··· Extract provided

This article explores the challenge of skills development in the workplace and learning for lifelong skills development.
Cloud containing the word 'skill' with arrows pointing out from different angles to link the words training, experience, ability, growth, advanced training, knowledge, learning and competence.
© DCU

In this article, we discuss how a changing world is leading to an emphasis on new types of skills and competencies.

This line of discussion raises a fundamental question: What is a skill? In responding to this question, we also explore various definitions and how to conceptualise different types of skills.

What is a skill?

There is no simple answer to the first question, as a skill can be defined in many different ways. According to the European Commision (2015), the word “skill”…

“Refers to the ability to apply knowledge, use know-how to complete tasks and solve problems and carry out the tasks that comprise a particular job. As an overarching/multidimensional concept/term, “skill” can be also used as a proxy measure on occupation, qualification, educational attainment (these measures have the benefit of being readily available in a range of quantitative datasets).
Other abilities, used at daily work, such as teamwork and problem-solving, are also considered as skills (however it is not always easy to be measured due to their subjective nature)”
In this definition, we see that the focus is very much on “doing” – what distinguishes a skill from knowledge, for example, is that it has a practical dimension.
As this definition implies, however, the concept of a “skill”, or the ability “to do”, can be inherently subjective.
The ability to expertly paint a picture, for example, might be easily-regarded as a “skill” (and an uncommon one, at that), but the nature of “problem-solving” involves elements that go beyond skill, as it reflects the knowledge, experience, and tacit forms of understanding which are difficult to separate from a wider constellation of competencies.

······

§ **Written instruction**
In the article on workplace skills, what distinguishes a skill from knowledge?

··· Information given

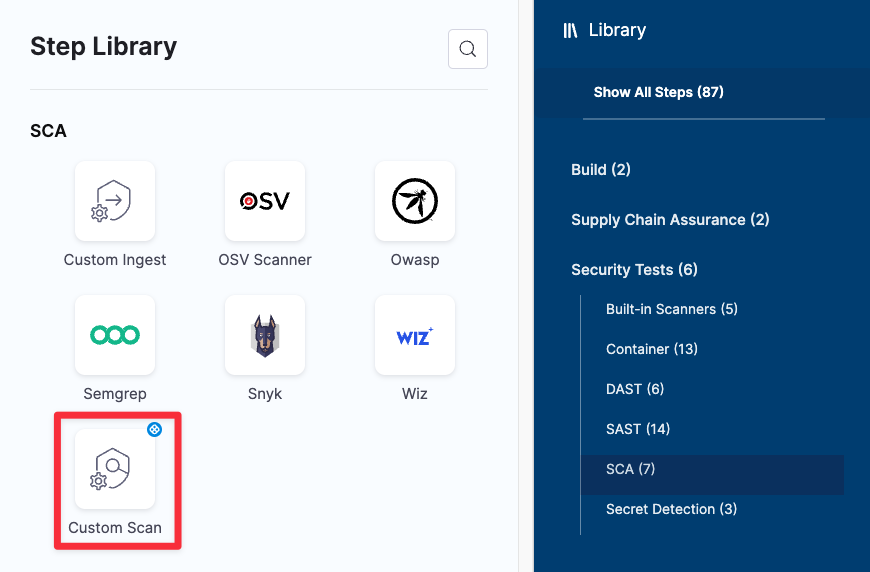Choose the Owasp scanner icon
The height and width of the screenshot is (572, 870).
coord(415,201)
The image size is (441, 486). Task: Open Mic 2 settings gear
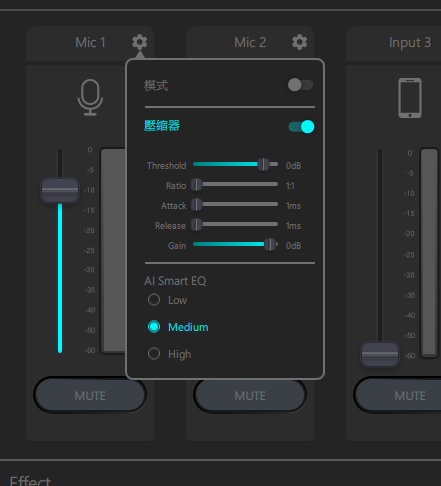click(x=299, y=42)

······

§ **Solved problem**
A skill has a practical dimension.